TASK TO CARRY OUT >>
Would you print all of the entries exactly, please, but without their pictures?

[RECORDS FOR PROCESSING Boundary: Start]

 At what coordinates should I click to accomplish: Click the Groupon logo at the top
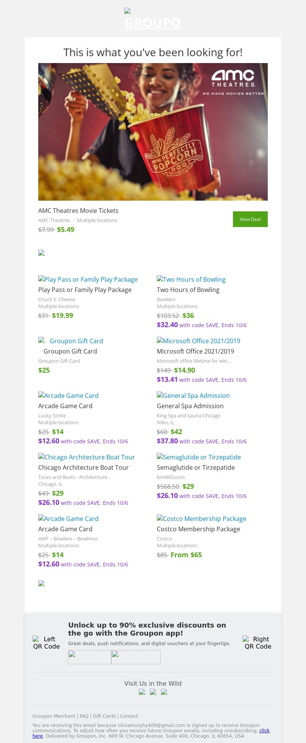pos(153,19)
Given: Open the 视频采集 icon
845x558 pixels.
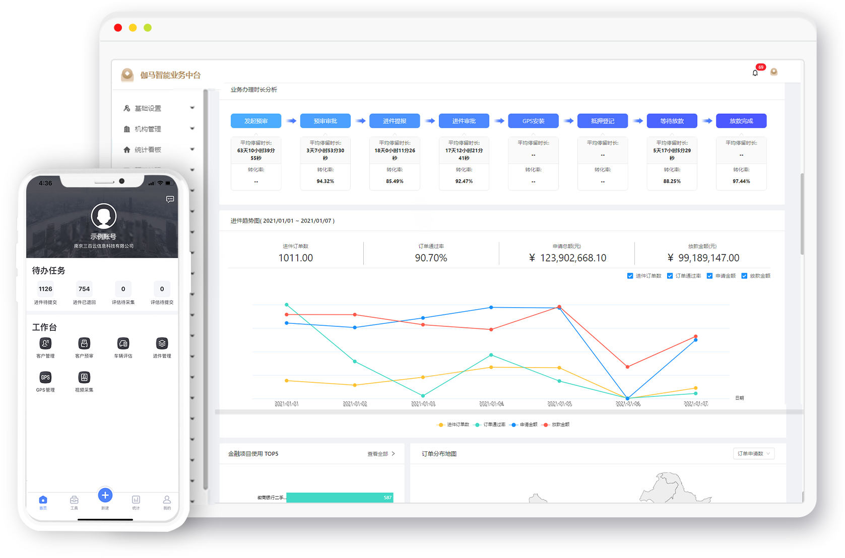Looking at the screenshot, I should click(x=84, y=377).

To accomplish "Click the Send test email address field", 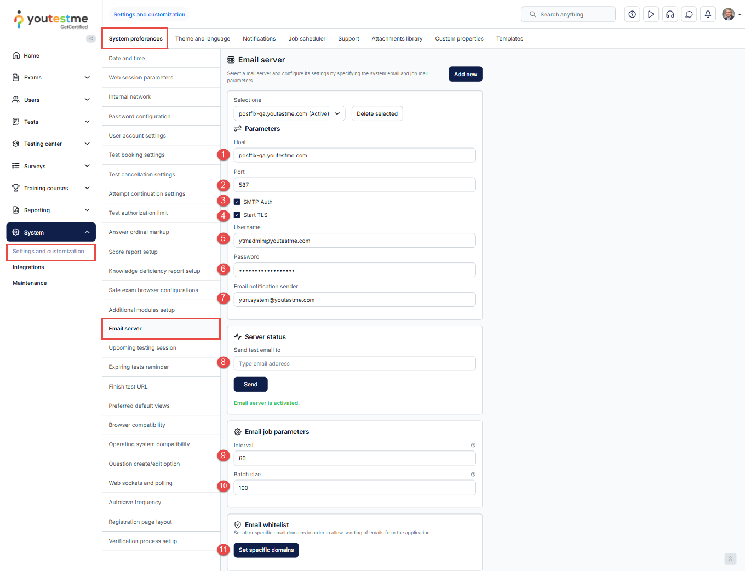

[RECORDS FOR PROCESSING Boundary: End]

REPLY TO THE EXERCISE >>
 At what coordinates should I click to accomplish: Click the Groupon logo at the top
pos(153,19)
Given: Open the 视频采集 icon
845x558 pixels.
Looking at the screenshot, I should click(x=84, y=377).

To accomplish "Click the Send test email address field", 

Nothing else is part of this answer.